К счастью, появился Ахундов.
— Слышали вы новость? У Дусматова уже семьсот тридцать! Чорт знает что! Завтра, первого августа, на канале будет сто шестьдесят тысяч и ожидается, что они вынут за день больше полумиллиона кубов. А?
— Что же вы нам предлагаете? — спросил Горак.
— Ехать, немедленно ехать на головной участок!
— Сейчас?
— Конечно.
— Меня начинает шатать от ваших темпов.
— Но вы же хотите, господин Горак, видеть самое интересное. Я показываю. А темпы — это не от меня, от них вот.
Степенные старики подходили и здоровались с иностранными гостями, девушки угощали их чудесным чаем.
— Ехать, ехать! — настаивал Ахундов. — Честное слово, не будете жалеть!
И, не досмотрев концерта, не отдохнув, они ринулись на самый тяжелый и трудный головной участок, прославившийся рекордами Дусматова. С этого момента Ольга потеряла счет времени и потом уже никогда не могла толком разобраться, когда что произошло и что за чем последовало.
Что-то напоминающее бесплодные скалы Иудеи — каменная пустыня, где галька и спекшийся хрящ были землей, далеко простирались в ширину и в даль, последний край земли, за которым уже нет ничего — ни гор, ни рек, ни людей. Река Нарын, от которой должен был начаться канал, шла за коричневыми холмами, ничем не обнаруживая своего присутствия. Зеленый цвет отсутствовал в ландшафте. Ночью часа на два гостей приютили в каком-то попутном колхозе, почти безлюдном — мужчины и половина женщин отсутствовали. Приезжие отдыхали в пустой колхозной чайхане, на коврах. Рядом тянулись колхозные бахчи, и ночью слышно было, как гулко — точно хлопушки — лопались переспелые дыни и мокрые, скользкие семена их, далеко разбрызгиваясь вокруг, щелкали по жесткой, залубеневшей от пыли и жары зелени.

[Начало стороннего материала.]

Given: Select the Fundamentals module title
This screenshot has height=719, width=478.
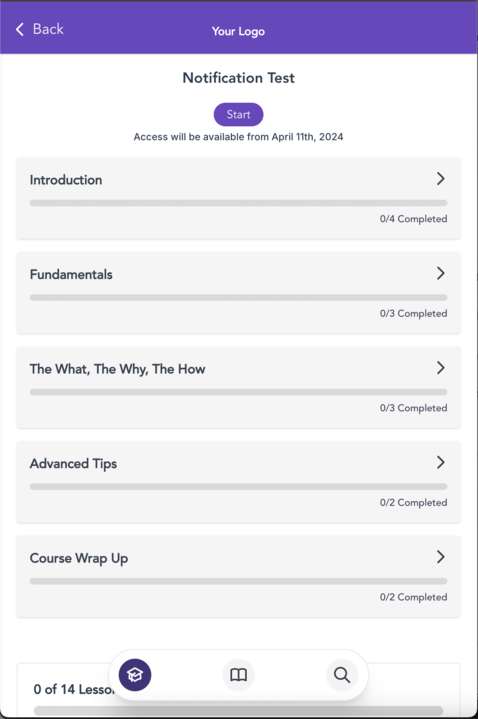Looking at the screenshot, I should click(71, 274).
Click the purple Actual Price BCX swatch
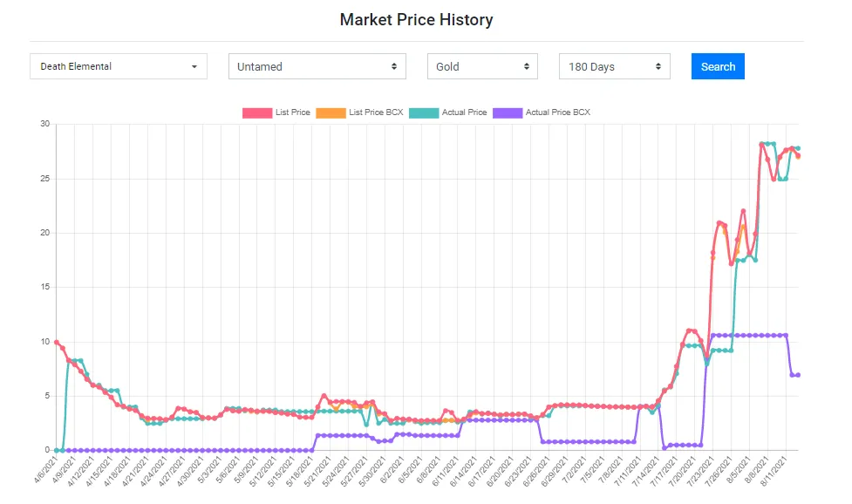 508,112
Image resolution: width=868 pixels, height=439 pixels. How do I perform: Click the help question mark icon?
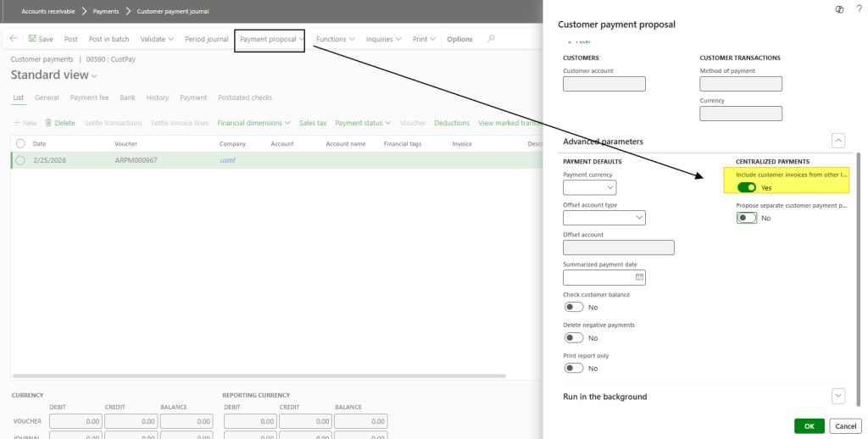[x=859, y=8]
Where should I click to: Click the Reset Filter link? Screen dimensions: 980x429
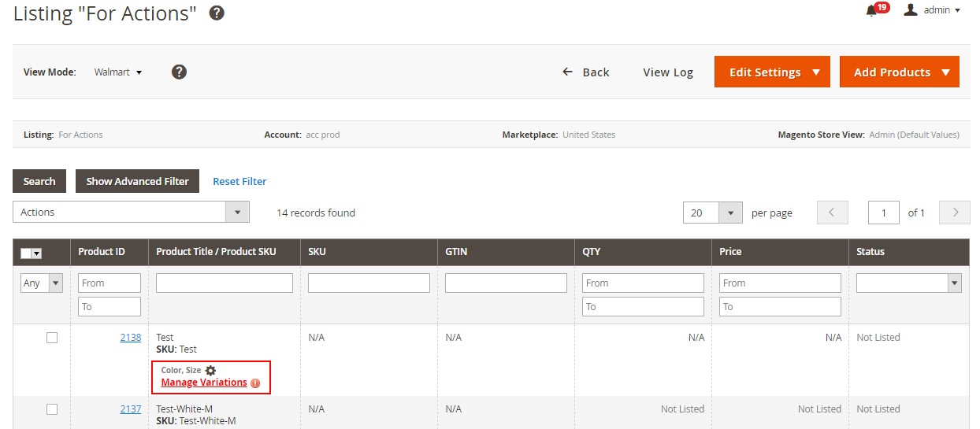239,181
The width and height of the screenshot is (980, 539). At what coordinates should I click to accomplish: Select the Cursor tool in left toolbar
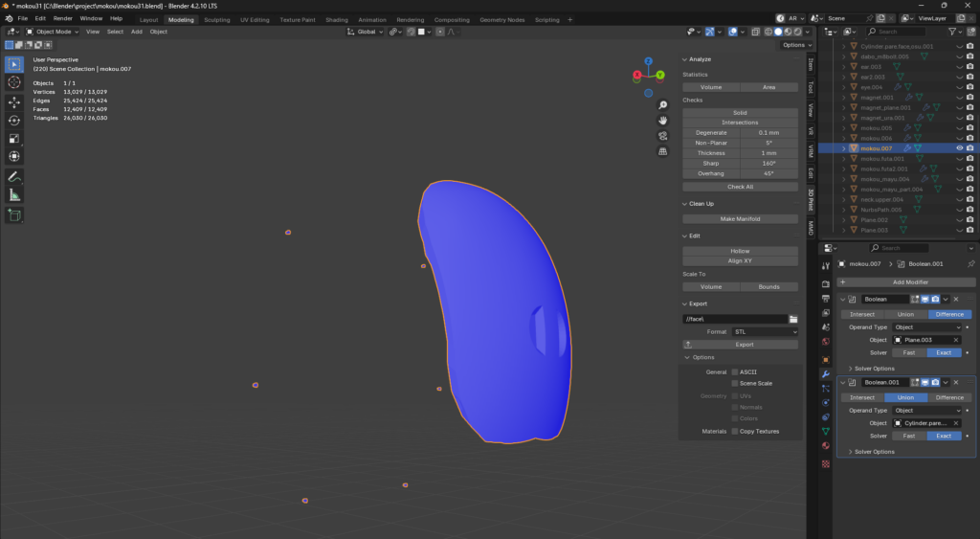(14, 83)
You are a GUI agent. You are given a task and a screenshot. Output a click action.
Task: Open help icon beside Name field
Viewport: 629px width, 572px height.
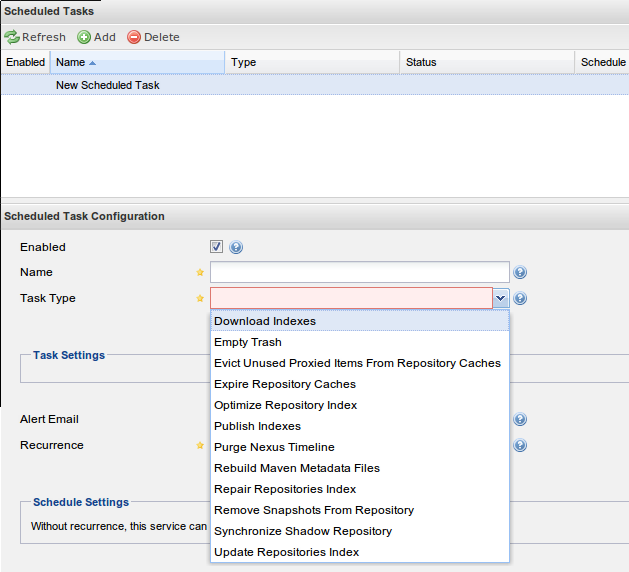pyautogui.click(x=520, y=272)
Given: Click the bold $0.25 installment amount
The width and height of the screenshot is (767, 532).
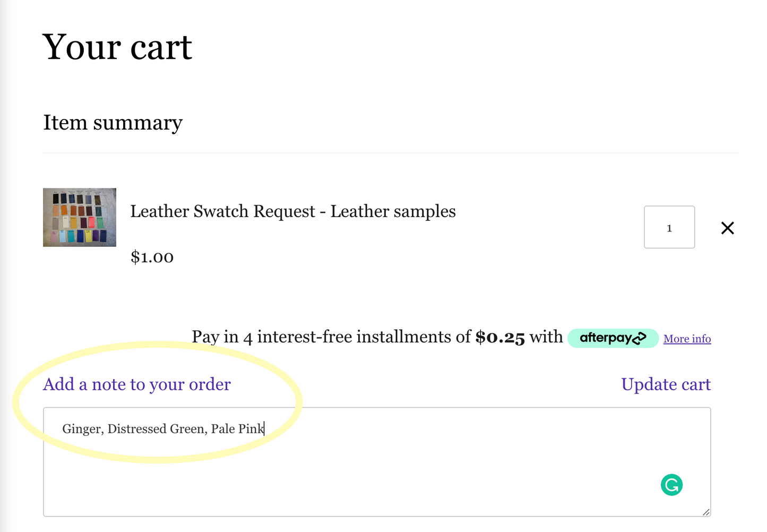Looking at the screenshot, I should [499, 338].
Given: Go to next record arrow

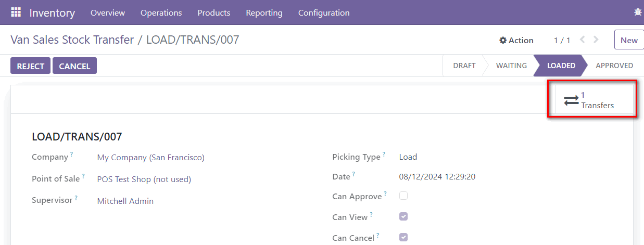Looking at the screenshot, I should 596,40.
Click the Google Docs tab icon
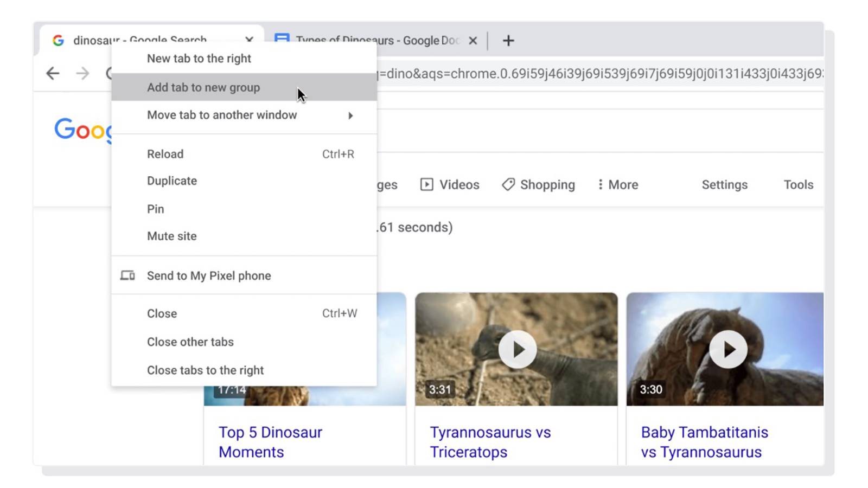This screenshot has width=868, height=488. pyautogui.click(x=282, y=39)
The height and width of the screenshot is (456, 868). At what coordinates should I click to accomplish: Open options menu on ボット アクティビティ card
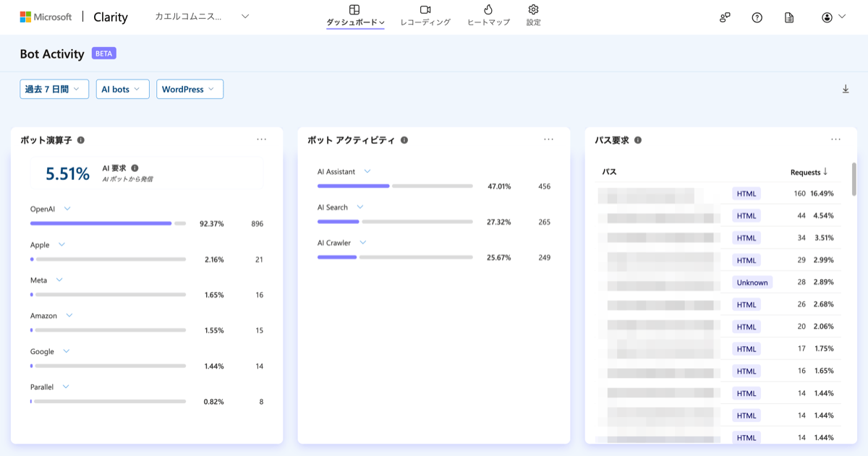549,139
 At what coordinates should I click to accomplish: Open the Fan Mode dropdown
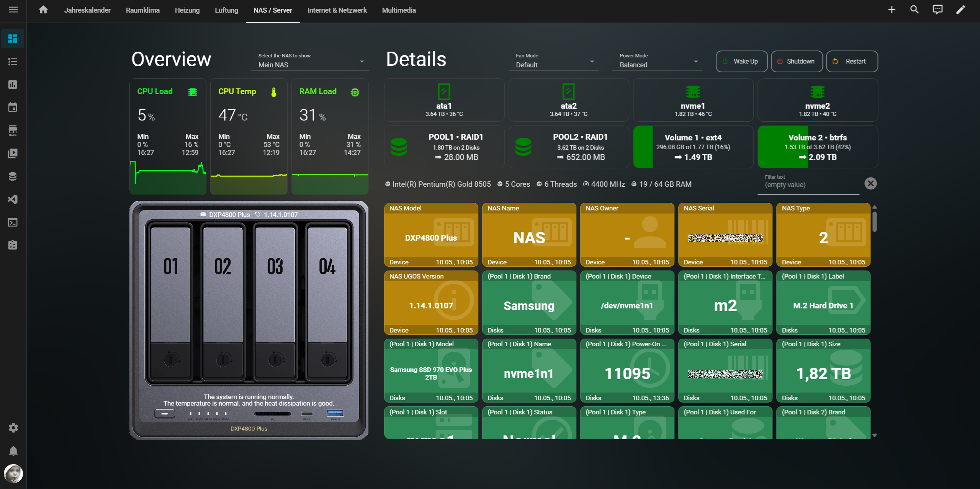pyautogui.click(x=553, y=61)
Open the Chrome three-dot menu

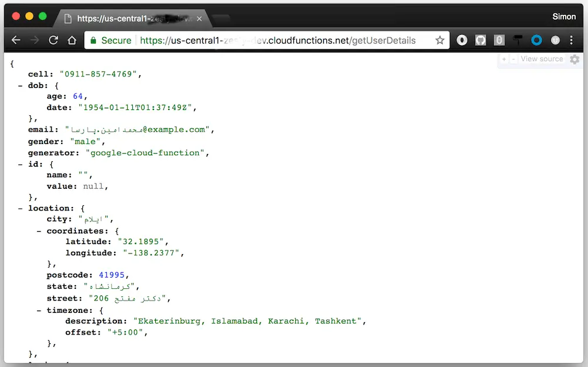pyautogui.click(x=571, y=40)
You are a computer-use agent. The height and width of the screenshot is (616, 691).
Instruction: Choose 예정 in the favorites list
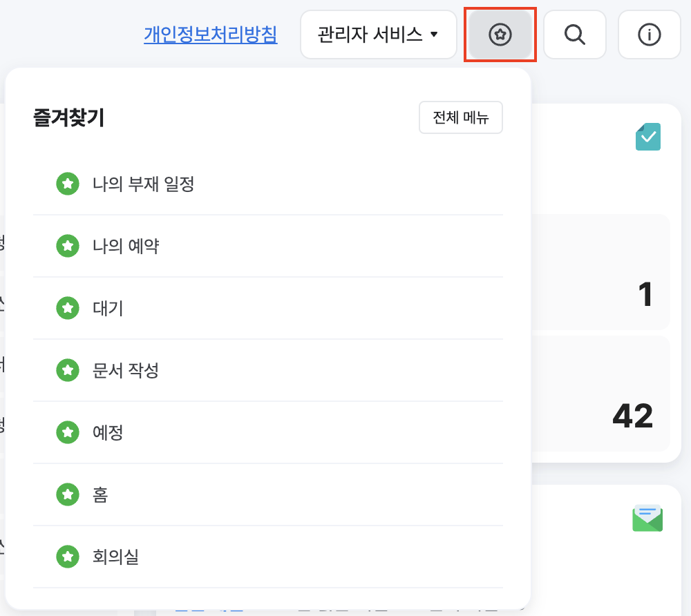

Это было последнее пристанище жизни, ибо, покинув колхоз, вступили они на землю, бесплодную и нежилую от века. Запахло чем-то смрадным, как у низких берегов морского залива, где гниют водоросли и выброшенные на берег рыбы, и чем дальше, тем все дымчатее, грубее становился сухой воздух. Он, как и все здесь, был каменист, и дышать им было трудно.
Ночь — свежая в этих местах — ушла сразу. Утра не было. Жара навалилась внезапно и душила до вечера.
Говорят, в Сахаре камни, раскаленные за день, ночью лопаются от резкого похолодания, и думалось, что, может быть, ночью не перезрелые дыни ухали, подобно филинам, а трещал и измельчался камень, исстрадавшийся в здешнем пекле.
Наконец-то они увидели Дусматова, того человека-чудо, о котором ходили легенды не только по всей Ферганской долине, но и за ее пределами, в других краях и республиках.
Участок его был недалеко от проезжей дороги, и, видно, многие знали об этом: машины, арбы и пешие люди задерживались поглядеть на работу знаменитого землекопа. Издалека чувствовалось, что в этом месте что-то не так, как в других местах. Приезжий художник, поставив мольберт на дне прорытой траншеи, набрасывал с натуры портрет Дунана Дусматова, который, ни на кого не глядя и ни с кем не заговаривая, споро и ловко работал кетменем в нескольких шагах от художника.
Среднего роста и скорее сухощавый, чем коренастый, с прищуренным, как бы все время всматривающимся вдаль и что-то уточняющим, а не просто рассматривающим взглядом, он не производил впечатления человека физически сильного, а человека волевого, упорного, упрямого.
Треугольничек коротко остриженной бородки и жесткие серповидные усы, подбритые у края нижней губы, подчеркивали сухой и несколько жесткий рисунок его очень выразительного лица. Ему шел, как было уже всем известно, тридцать четвертый год, но он выглядел старше.